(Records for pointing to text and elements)
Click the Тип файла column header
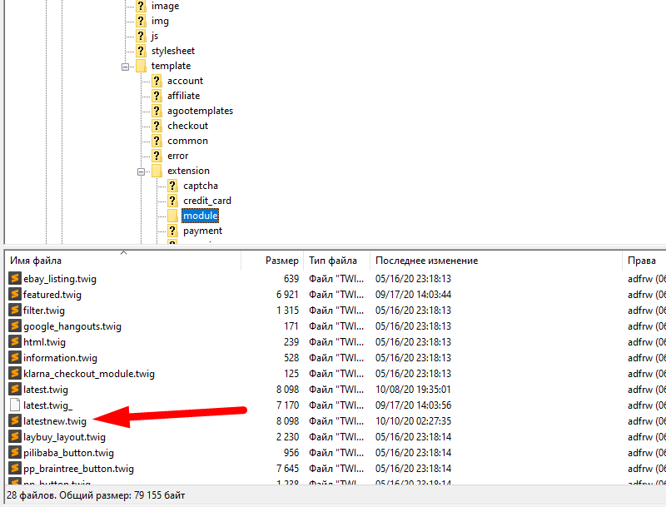 [333, 261]
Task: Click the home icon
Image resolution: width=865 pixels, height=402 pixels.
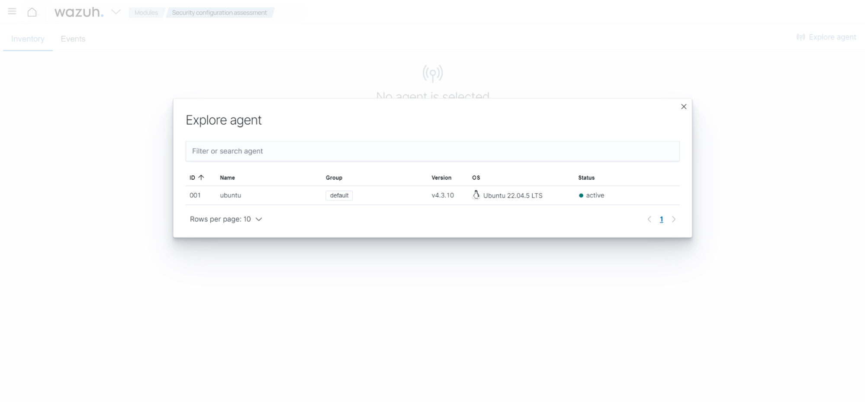Action: 32,12
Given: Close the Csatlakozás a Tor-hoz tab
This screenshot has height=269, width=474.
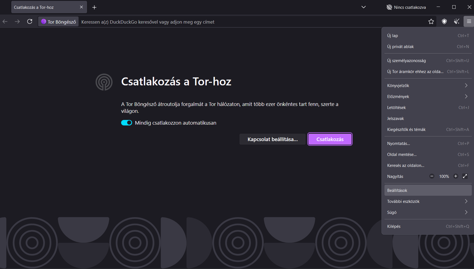Looking at the screenshot, I should (x=81, y=7).
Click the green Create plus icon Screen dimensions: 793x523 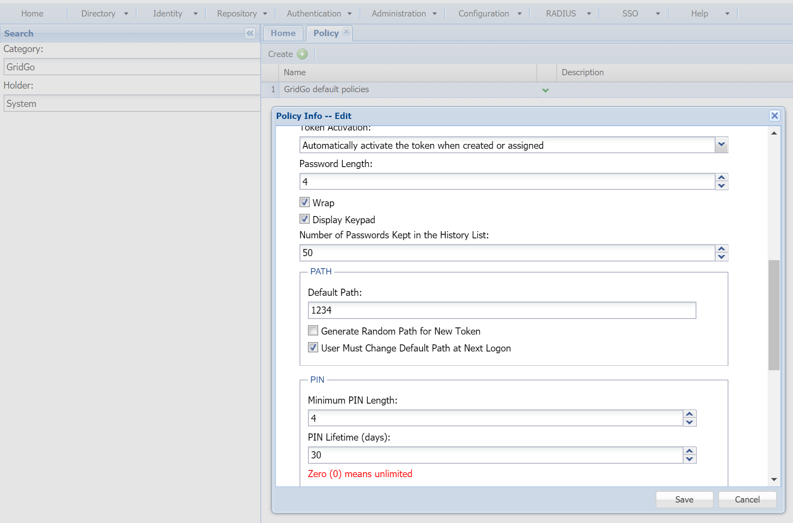click(302, 54)
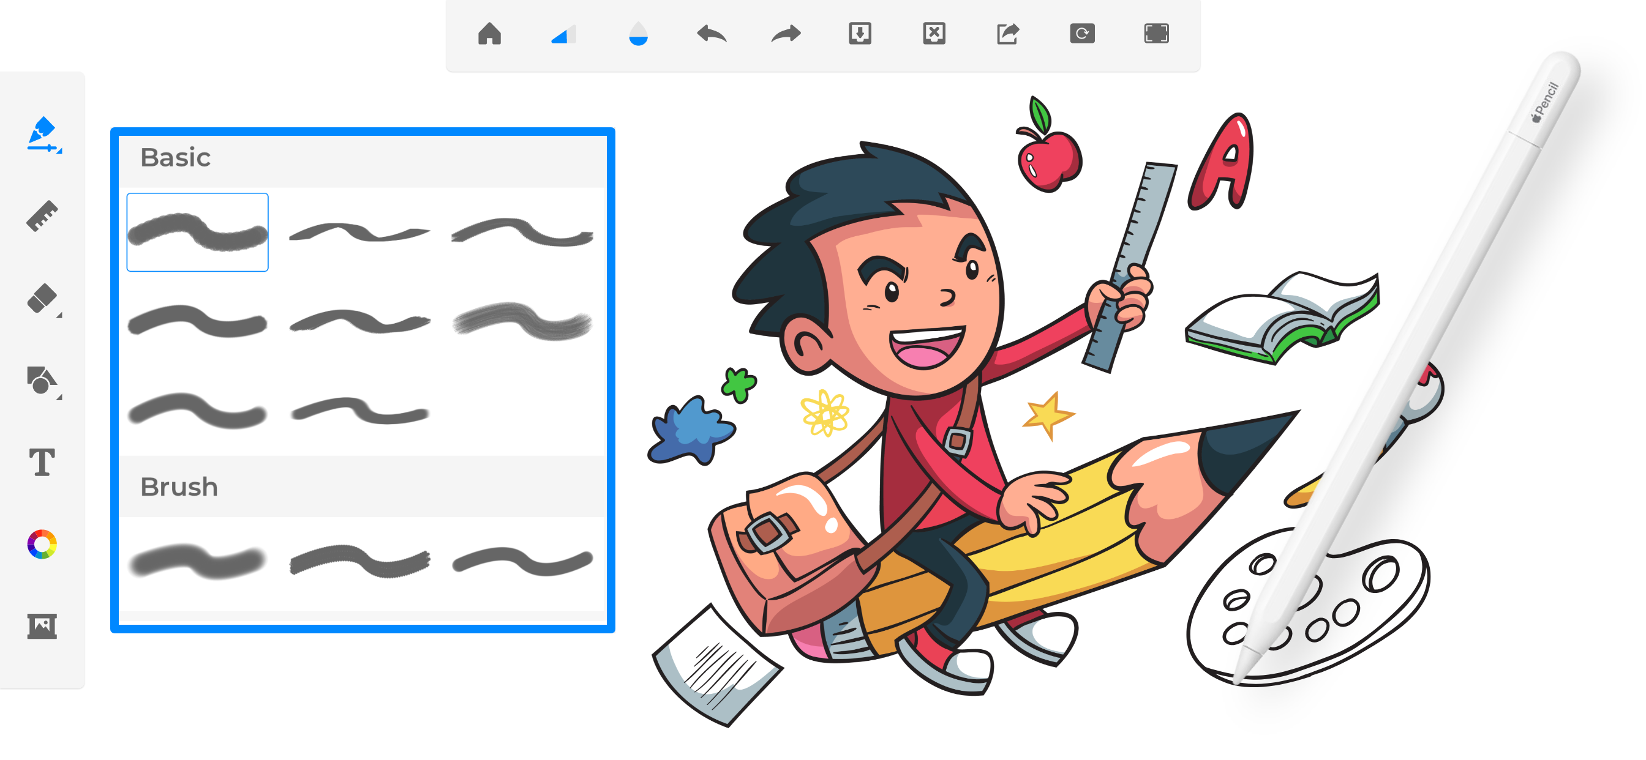The image size is (1646, 760).
Task: Share the drawing via export icon
Action: click(1008, 34)
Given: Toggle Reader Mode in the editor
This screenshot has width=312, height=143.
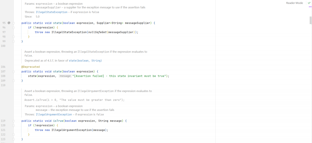Looking at the screenshot, I should [x=294, y=3].
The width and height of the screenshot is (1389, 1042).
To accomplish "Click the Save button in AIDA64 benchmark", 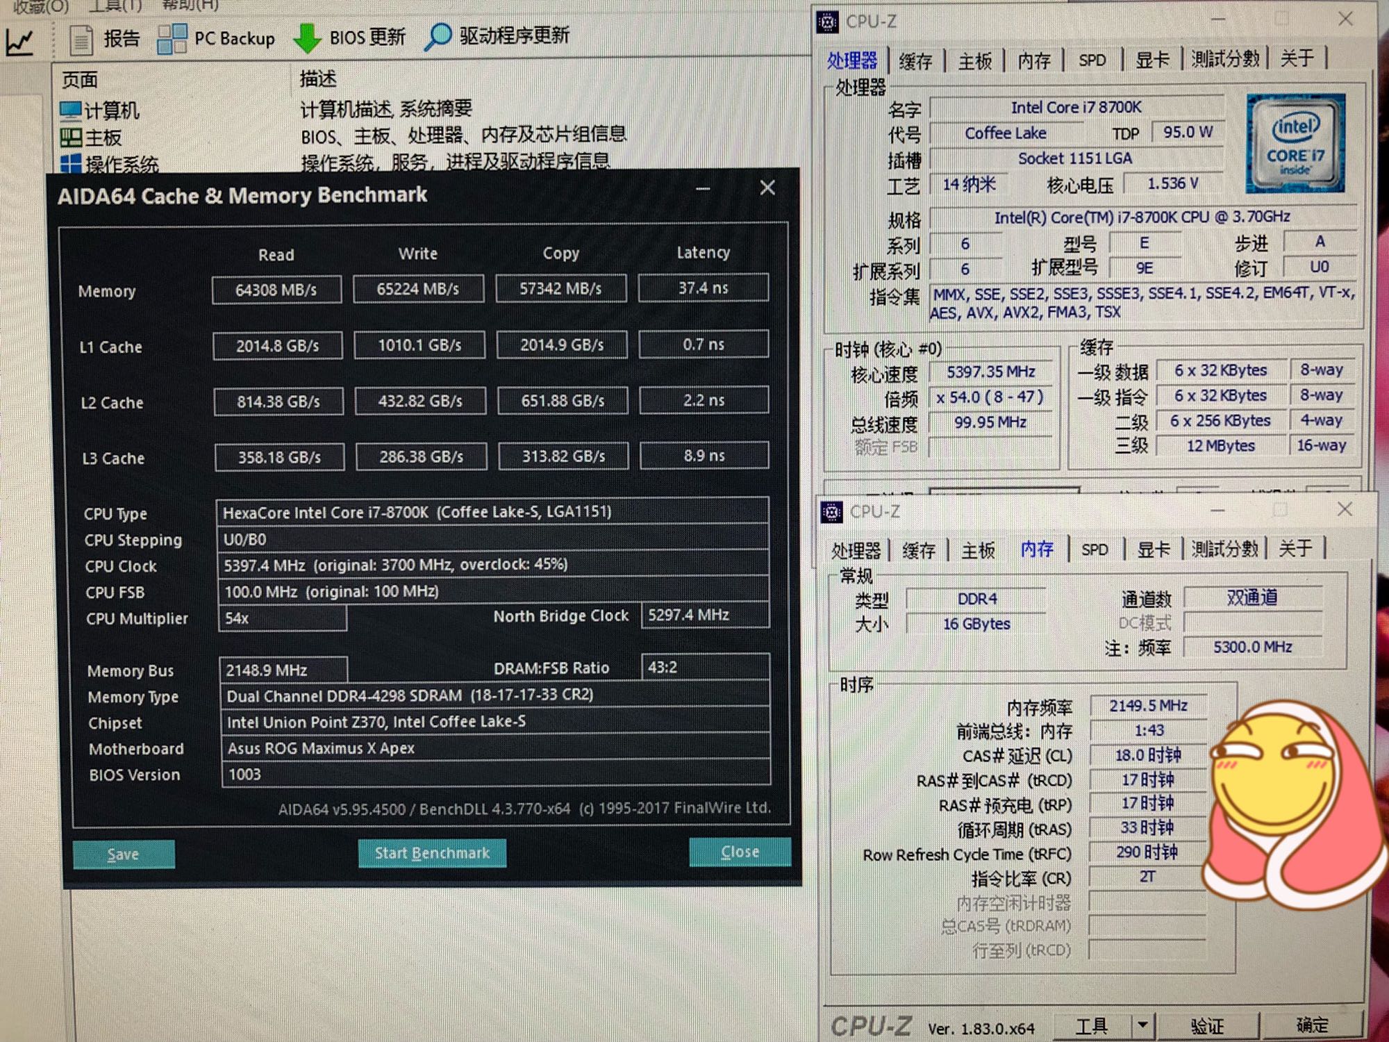I will click(x=123, y=854).
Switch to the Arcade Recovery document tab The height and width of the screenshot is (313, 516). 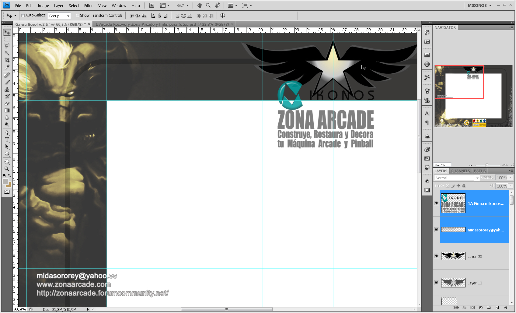[x=162, y=24]
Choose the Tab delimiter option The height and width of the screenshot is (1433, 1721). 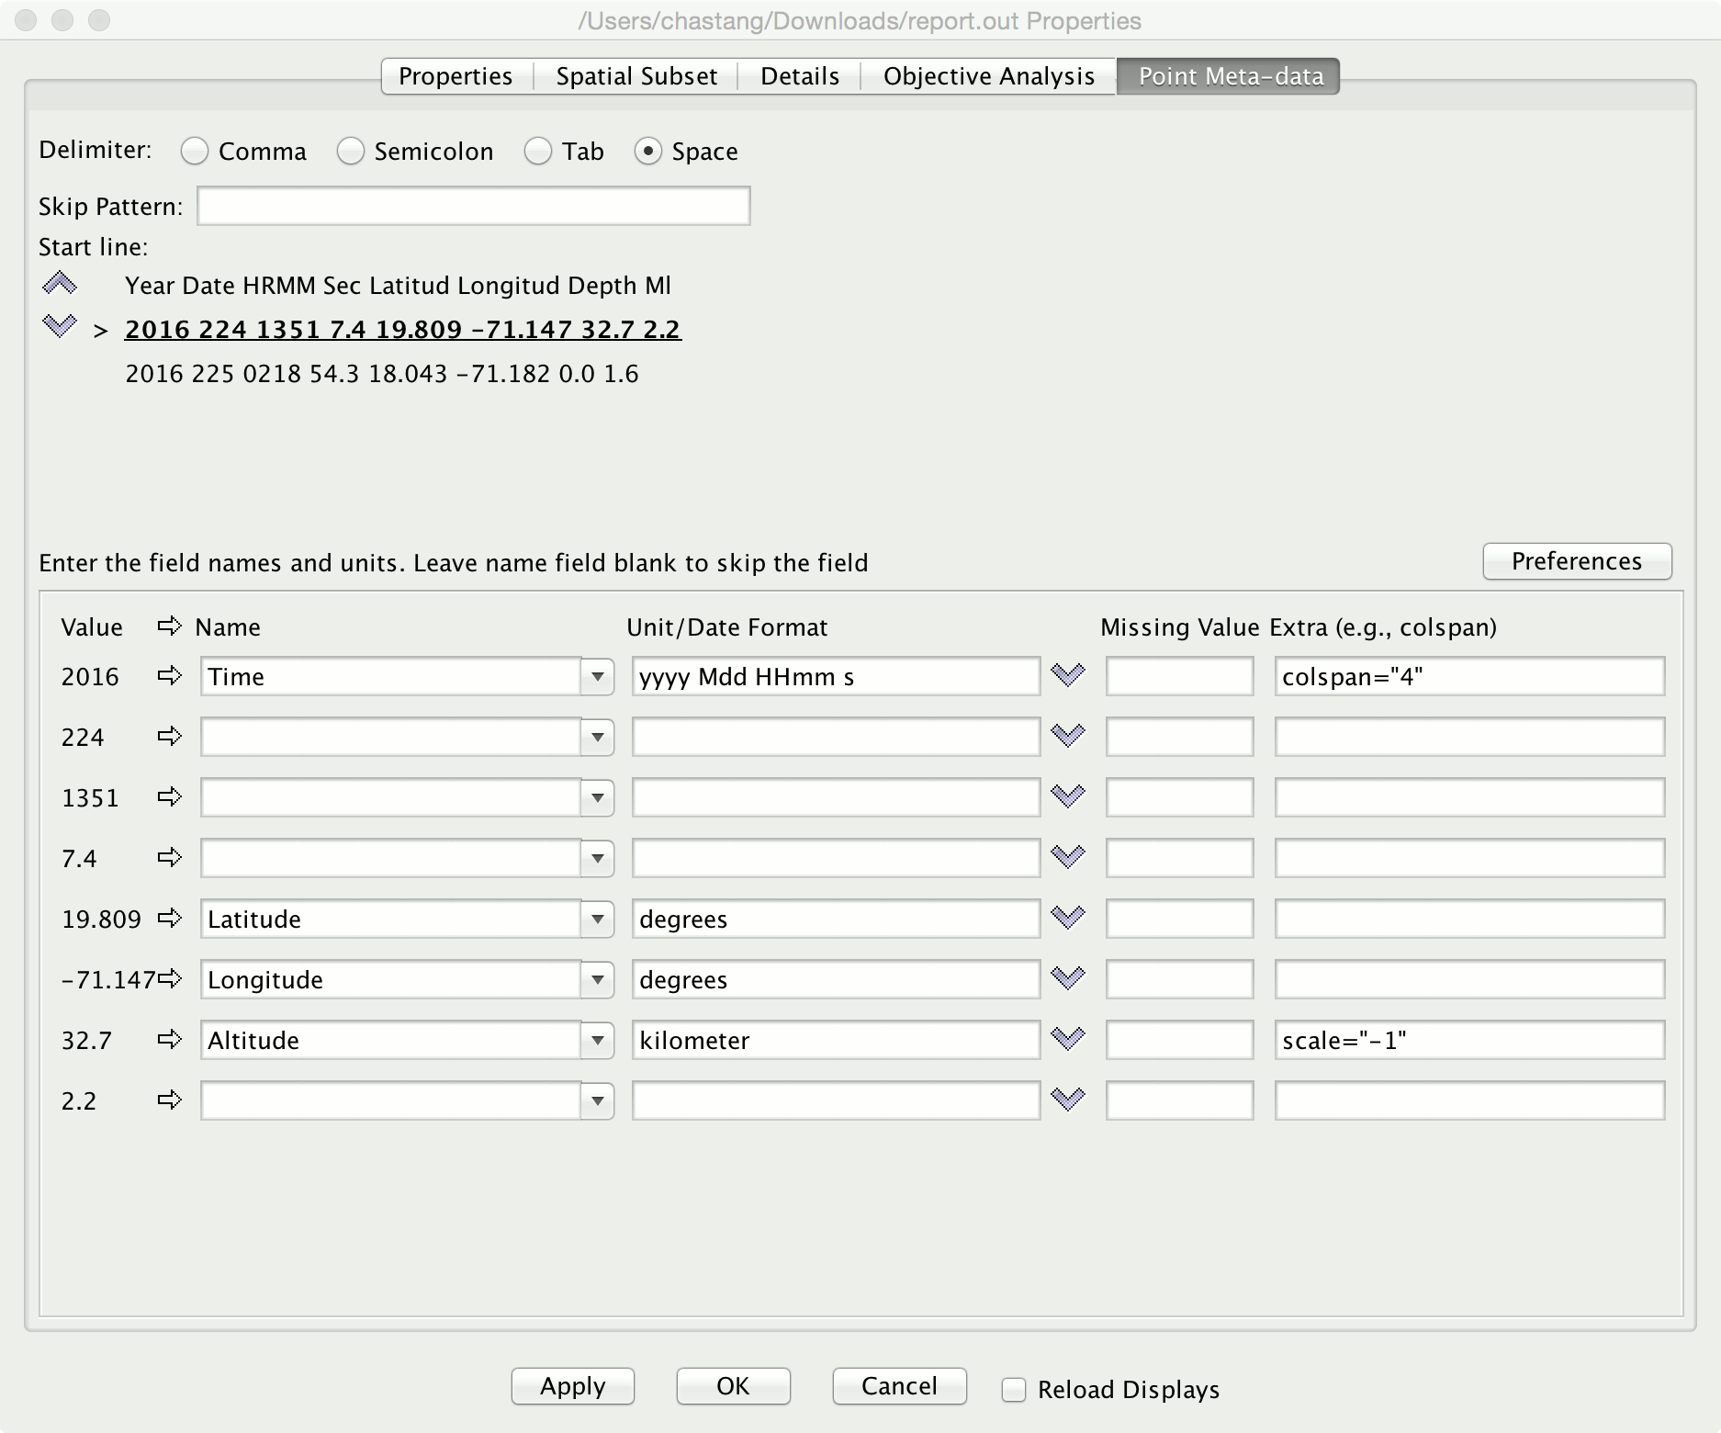pyautogui.click(x=538, y=152)
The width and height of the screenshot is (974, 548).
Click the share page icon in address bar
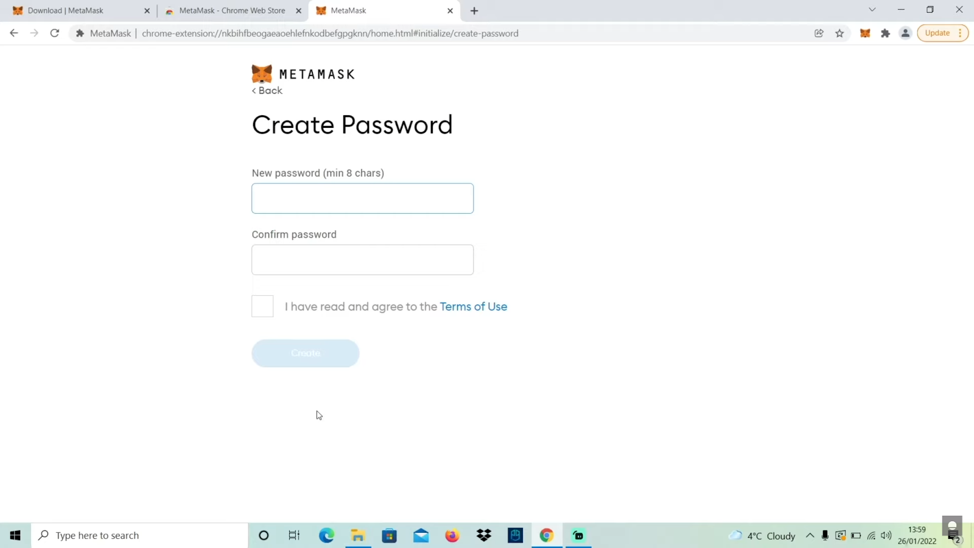point(819,33)
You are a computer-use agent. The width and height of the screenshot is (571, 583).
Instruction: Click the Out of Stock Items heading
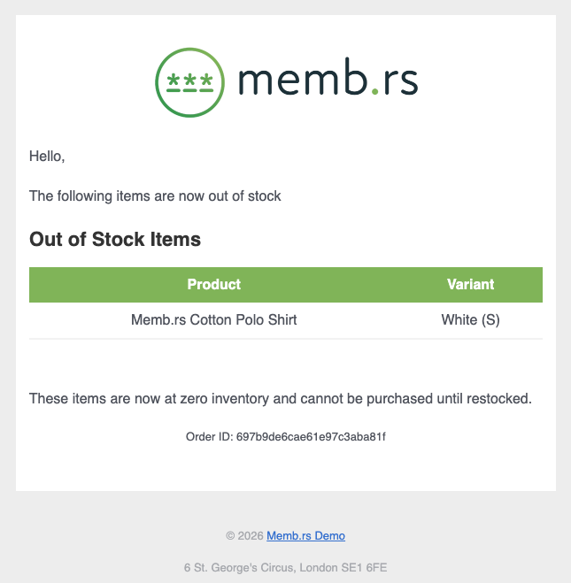(x=115, y=240)
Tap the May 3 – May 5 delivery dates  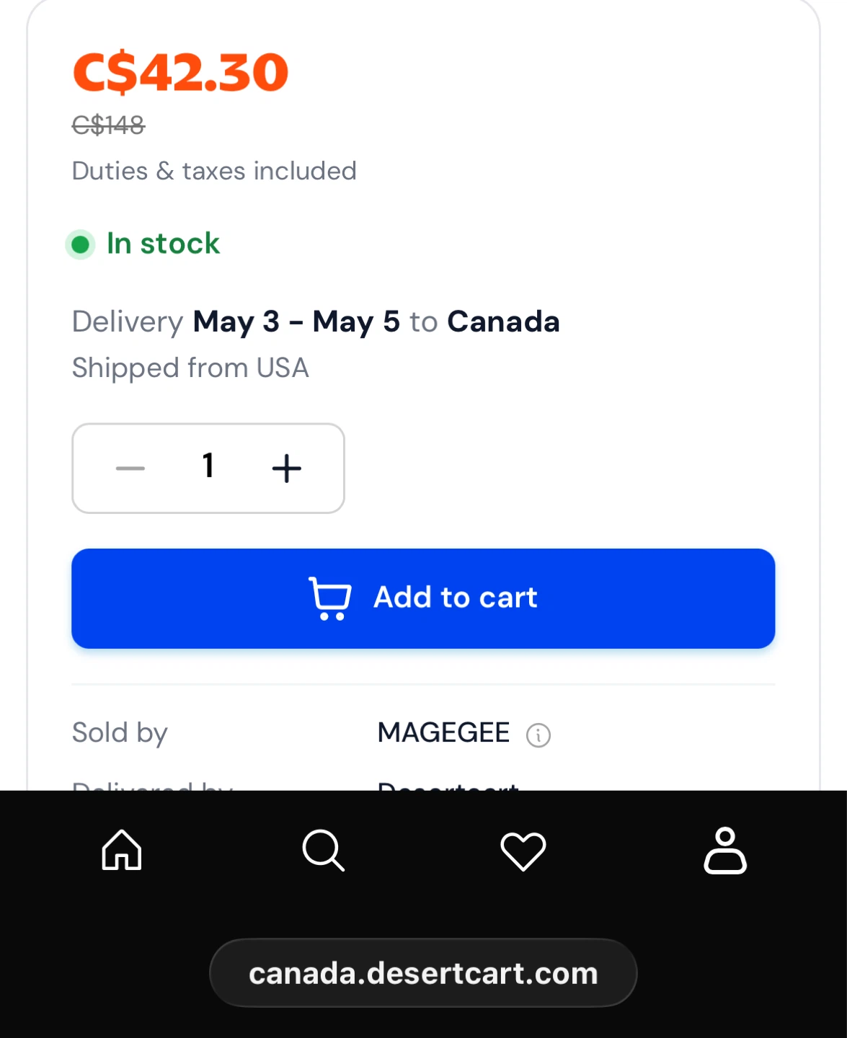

● **AIM**:
Return each line of the records that contains the string "Given".

● **FULL ANSWER**:
Given: Close the Csatlakozás a Tor-hoz tab
Given: Toggle Reader Mode in the editor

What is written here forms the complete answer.